◆ Work instructions
Collect every line in the listing below that contains the string "Open", copying each line in full. Matching is case-sensitive.

◆ Provided records
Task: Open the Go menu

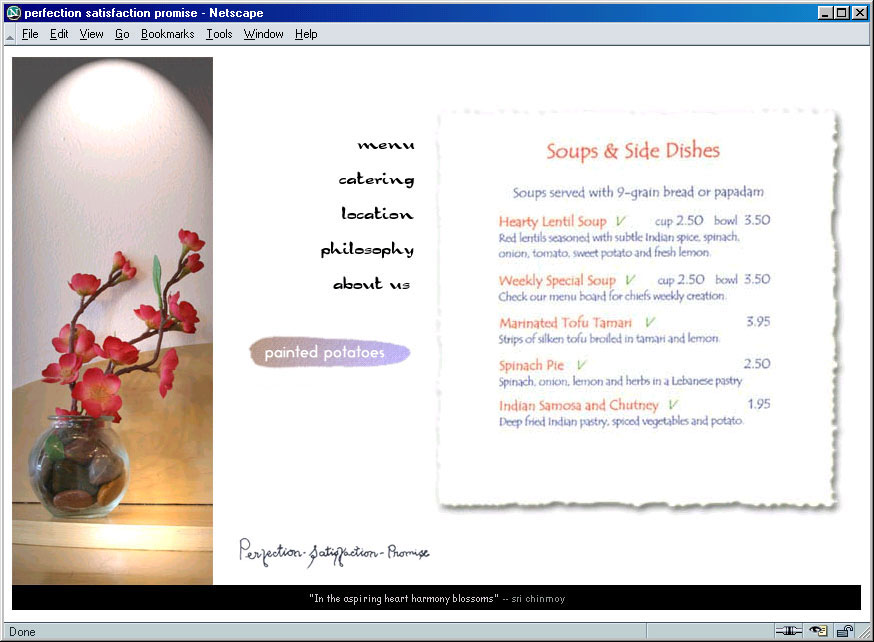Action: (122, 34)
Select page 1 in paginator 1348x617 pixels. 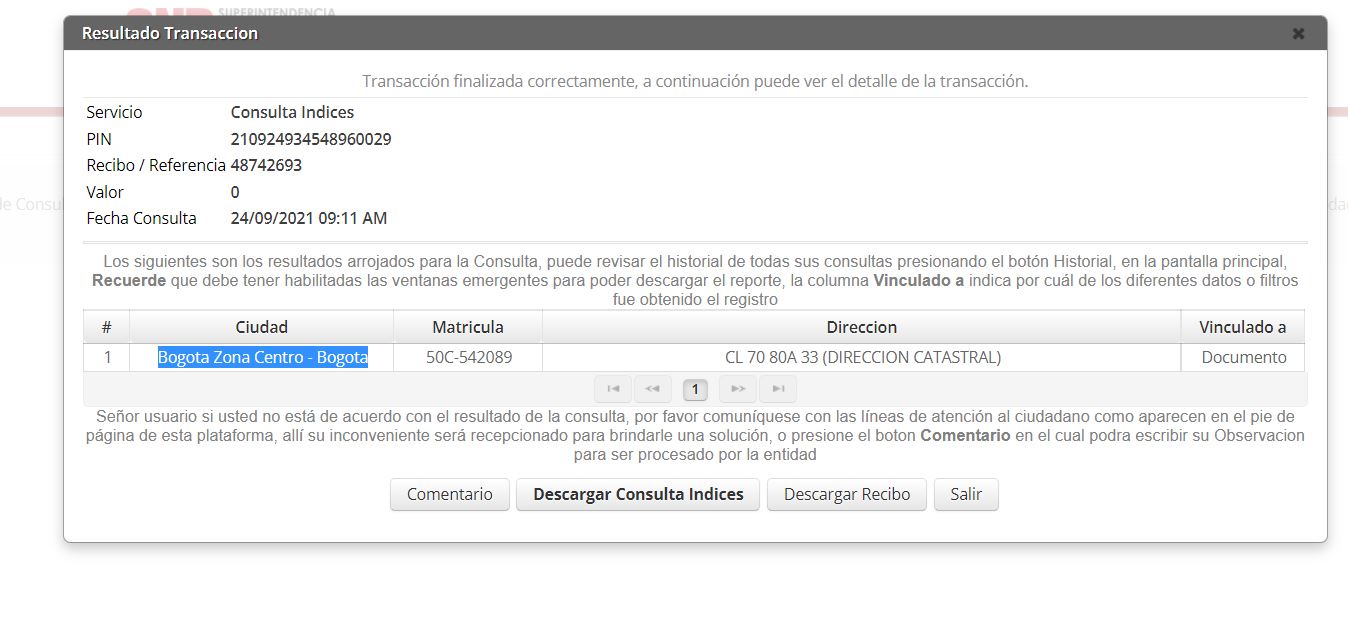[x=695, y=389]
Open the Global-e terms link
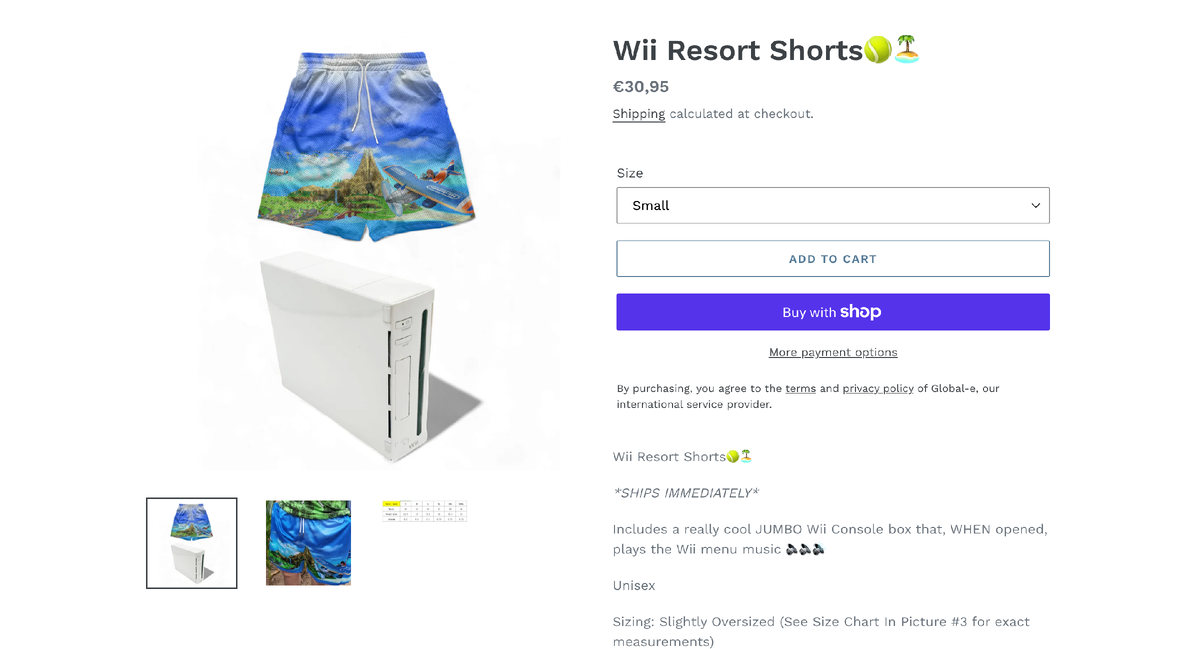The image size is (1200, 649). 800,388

◆ Task result
Task: Open the Go menu
Open the Global-e terms link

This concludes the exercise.